## Work request
Return exactly the lines of the records below, starting at the line that contains "St. Cloud Area News (264, 2038)" and ending at the line that contains "Music (270, 150)", with both of those lines kept.

## Entries supplied
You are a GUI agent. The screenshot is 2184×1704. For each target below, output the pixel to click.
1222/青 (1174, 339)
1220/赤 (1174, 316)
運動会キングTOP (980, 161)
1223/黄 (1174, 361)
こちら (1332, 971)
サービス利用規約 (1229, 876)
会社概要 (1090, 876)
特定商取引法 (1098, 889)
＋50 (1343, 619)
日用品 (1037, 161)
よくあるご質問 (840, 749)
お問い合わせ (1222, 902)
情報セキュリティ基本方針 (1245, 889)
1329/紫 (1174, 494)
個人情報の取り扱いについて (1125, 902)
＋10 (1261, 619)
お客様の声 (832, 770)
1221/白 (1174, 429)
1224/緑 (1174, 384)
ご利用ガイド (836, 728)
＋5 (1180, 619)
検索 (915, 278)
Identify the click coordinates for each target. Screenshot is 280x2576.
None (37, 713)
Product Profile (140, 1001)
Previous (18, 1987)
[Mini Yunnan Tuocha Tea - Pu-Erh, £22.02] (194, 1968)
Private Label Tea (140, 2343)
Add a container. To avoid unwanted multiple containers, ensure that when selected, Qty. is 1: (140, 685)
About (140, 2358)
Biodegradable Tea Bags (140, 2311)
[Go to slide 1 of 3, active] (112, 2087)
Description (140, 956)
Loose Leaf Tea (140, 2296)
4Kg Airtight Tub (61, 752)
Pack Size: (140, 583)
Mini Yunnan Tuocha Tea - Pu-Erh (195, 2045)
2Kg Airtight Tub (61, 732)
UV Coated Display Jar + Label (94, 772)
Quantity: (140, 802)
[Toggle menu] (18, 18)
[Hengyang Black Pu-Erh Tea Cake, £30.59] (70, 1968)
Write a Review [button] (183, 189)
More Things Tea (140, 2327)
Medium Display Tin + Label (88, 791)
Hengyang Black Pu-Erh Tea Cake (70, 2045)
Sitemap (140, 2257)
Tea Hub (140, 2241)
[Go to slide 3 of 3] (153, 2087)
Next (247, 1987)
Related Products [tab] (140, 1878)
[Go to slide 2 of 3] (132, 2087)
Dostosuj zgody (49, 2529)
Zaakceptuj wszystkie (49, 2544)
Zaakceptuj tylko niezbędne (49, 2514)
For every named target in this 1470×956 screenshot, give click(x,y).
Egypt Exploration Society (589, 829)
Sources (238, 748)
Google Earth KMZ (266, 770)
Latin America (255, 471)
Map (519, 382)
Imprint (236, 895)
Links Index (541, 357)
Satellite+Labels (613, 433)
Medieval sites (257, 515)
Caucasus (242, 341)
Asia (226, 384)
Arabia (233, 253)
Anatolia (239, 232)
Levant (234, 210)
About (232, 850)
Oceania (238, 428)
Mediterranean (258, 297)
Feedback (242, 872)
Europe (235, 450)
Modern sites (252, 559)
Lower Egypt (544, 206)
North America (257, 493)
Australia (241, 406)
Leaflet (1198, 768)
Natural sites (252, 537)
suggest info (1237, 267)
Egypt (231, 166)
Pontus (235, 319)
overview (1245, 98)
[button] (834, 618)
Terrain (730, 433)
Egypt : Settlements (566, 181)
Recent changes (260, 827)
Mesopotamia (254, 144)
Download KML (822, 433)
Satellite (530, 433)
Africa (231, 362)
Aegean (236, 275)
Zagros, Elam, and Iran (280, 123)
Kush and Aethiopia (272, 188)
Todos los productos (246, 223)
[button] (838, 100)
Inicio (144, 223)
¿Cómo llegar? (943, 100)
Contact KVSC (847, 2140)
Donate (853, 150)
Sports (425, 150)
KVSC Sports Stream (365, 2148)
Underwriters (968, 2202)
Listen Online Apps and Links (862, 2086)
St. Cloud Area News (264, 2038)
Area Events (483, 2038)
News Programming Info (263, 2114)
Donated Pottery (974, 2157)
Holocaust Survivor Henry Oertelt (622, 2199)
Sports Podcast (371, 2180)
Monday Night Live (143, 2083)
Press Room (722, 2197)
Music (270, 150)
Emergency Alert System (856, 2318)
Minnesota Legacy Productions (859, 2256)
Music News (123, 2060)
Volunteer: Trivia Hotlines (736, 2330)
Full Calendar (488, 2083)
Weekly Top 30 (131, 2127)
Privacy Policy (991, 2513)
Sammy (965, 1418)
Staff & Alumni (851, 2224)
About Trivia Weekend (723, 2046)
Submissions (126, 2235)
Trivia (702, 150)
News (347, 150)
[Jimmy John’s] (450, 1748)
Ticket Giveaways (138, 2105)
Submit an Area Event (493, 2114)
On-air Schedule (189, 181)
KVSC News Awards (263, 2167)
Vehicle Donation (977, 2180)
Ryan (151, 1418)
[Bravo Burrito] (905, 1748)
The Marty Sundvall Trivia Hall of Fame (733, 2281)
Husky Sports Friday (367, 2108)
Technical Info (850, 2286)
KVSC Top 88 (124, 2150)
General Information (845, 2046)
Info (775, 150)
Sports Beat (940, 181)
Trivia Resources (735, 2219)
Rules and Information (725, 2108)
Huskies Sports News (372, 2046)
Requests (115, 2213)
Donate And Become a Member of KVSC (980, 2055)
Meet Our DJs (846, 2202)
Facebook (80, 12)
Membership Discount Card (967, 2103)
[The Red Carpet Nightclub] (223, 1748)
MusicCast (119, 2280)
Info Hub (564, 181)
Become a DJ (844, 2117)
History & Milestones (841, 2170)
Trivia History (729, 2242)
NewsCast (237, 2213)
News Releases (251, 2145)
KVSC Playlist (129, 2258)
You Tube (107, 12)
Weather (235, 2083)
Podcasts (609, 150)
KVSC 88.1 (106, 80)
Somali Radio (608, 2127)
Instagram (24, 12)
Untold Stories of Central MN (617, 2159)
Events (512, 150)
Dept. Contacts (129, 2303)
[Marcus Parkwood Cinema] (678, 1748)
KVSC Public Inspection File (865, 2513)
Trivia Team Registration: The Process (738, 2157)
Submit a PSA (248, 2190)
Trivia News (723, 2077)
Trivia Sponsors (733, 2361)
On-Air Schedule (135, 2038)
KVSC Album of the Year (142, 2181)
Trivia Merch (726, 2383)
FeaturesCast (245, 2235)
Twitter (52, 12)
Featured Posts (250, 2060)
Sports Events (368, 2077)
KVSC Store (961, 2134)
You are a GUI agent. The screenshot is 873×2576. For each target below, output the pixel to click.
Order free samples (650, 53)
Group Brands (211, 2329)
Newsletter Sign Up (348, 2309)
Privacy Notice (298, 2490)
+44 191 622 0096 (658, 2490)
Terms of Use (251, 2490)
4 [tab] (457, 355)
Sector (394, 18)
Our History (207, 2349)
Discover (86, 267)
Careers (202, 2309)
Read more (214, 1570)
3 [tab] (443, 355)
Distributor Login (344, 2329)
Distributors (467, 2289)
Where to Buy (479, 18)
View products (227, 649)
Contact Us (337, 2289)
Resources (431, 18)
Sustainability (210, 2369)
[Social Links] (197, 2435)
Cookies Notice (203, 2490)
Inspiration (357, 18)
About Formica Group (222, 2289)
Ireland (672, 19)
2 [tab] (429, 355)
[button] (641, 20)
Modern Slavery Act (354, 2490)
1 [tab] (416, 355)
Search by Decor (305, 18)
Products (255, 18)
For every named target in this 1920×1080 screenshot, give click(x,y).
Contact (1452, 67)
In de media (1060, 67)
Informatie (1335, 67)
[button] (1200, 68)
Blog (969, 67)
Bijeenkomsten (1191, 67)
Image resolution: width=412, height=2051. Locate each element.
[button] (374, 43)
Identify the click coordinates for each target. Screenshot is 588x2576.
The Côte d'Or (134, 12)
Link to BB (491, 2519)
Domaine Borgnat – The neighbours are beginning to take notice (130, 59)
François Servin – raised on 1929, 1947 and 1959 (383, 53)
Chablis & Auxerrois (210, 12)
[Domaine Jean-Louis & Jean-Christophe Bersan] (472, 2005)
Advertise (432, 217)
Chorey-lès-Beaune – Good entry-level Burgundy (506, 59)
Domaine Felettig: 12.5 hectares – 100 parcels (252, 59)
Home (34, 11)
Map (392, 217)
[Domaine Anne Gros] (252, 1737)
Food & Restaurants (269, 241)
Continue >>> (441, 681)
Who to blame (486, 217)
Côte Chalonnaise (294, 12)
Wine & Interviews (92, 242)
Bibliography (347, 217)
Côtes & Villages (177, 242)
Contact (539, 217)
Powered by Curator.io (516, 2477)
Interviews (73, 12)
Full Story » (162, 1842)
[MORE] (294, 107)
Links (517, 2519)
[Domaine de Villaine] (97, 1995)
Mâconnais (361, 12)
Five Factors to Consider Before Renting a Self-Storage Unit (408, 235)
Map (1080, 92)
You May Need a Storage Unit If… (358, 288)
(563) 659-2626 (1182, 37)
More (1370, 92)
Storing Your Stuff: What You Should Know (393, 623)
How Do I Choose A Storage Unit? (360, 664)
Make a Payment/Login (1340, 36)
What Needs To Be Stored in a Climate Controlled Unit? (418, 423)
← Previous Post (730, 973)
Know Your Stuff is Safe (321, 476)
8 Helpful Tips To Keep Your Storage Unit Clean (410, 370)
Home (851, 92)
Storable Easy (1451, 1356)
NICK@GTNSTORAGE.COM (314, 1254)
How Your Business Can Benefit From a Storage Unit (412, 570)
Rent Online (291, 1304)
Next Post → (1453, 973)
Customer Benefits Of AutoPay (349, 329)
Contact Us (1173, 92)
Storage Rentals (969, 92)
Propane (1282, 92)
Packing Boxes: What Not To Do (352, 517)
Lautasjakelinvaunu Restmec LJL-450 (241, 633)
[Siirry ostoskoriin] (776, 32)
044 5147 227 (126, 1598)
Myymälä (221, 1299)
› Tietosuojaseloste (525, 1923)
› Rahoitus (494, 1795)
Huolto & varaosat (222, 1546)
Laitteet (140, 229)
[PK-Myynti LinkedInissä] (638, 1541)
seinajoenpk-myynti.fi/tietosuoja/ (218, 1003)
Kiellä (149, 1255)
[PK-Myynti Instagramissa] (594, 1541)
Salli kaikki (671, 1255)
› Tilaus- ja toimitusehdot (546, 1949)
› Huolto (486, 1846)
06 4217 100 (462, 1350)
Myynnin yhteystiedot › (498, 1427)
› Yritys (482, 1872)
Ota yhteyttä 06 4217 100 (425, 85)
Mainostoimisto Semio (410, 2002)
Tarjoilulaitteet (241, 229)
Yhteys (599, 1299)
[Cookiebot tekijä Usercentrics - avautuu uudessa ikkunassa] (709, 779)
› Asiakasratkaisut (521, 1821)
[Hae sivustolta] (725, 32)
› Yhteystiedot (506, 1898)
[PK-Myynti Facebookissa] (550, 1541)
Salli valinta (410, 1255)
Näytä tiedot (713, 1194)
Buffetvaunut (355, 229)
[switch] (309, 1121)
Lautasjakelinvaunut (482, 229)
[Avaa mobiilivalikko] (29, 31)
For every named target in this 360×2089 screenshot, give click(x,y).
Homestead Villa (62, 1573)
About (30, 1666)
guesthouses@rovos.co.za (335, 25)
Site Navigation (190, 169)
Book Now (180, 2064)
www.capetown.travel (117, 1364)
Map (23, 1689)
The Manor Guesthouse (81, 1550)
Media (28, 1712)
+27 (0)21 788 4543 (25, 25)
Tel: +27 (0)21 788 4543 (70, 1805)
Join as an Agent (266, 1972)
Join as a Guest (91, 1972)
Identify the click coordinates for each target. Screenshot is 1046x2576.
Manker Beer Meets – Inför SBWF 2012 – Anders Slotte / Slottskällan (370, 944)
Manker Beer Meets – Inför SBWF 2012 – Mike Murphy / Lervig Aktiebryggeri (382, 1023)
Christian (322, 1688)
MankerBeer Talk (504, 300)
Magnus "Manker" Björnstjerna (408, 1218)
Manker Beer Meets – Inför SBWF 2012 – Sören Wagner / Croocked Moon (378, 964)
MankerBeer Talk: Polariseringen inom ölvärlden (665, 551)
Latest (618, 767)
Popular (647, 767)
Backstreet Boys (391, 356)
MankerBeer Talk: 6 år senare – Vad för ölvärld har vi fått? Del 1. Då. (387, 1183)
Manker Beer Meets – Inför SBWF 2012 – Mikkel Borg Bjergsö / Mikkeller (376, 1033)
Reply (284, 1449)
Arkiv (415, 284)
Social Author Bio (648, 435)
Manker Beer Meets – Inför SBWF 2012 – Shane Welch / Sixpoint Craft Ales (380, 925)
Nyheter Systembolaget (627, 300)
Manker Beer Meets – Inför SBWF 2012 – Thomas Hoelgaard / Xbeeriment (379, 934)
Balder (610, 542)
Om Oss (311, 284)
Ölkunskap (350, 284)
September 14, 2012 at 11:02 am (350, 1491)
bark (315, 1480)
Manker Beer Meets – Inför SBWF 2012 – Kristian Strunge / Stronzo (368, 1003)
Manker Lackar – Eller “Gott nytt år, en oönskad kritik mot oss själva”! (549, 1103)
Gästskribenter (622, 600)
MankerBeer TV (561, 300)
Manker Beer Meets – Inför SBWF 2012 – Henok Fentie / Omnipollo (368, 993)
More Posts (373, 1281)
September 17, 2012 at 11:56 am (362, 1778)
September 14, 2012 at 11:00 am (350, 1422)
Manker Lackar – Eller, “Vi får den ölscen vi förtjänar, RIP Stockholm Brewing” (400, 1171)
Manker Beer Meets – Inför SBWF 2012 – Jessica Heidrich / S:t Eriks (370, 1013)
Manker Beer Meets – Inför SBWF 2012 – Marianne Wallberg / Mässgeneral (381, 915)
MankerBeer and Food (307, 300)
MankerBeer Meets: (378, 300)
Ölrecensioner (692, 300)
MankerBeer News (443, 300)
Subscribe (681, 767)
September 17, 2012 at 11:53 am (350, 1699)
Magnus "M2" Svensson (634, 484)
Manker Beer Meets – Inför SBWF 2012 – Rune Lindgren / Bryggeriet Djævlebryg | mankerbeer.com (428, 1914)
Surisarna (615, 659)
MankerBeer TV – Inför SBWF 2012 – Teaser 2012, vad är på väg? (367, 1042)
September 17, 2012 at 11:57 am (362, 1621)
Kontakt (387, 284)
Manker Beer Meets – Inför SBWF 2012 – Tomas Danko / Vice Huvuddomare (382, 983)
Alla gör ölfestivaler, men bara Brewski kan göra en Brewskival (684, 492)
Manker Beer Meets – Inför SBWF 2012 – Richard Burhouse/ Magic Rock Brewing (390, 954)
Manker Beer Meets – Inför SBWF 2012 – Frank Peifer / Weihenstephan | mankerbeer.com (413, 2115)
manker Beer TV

## The completed task
St. Cloud Area News (264, 2038)
Area Events (483, 2038)
News Programming Info (263, 2114)
Donated Pottery (974, 2157)
Holocaust Survivor Henry Oertelt (622, 2199)
Sports Podcast (371, 2180)
Monday Night Live (143, 2083)
Press Room (722, 2197)
Music (270, 150)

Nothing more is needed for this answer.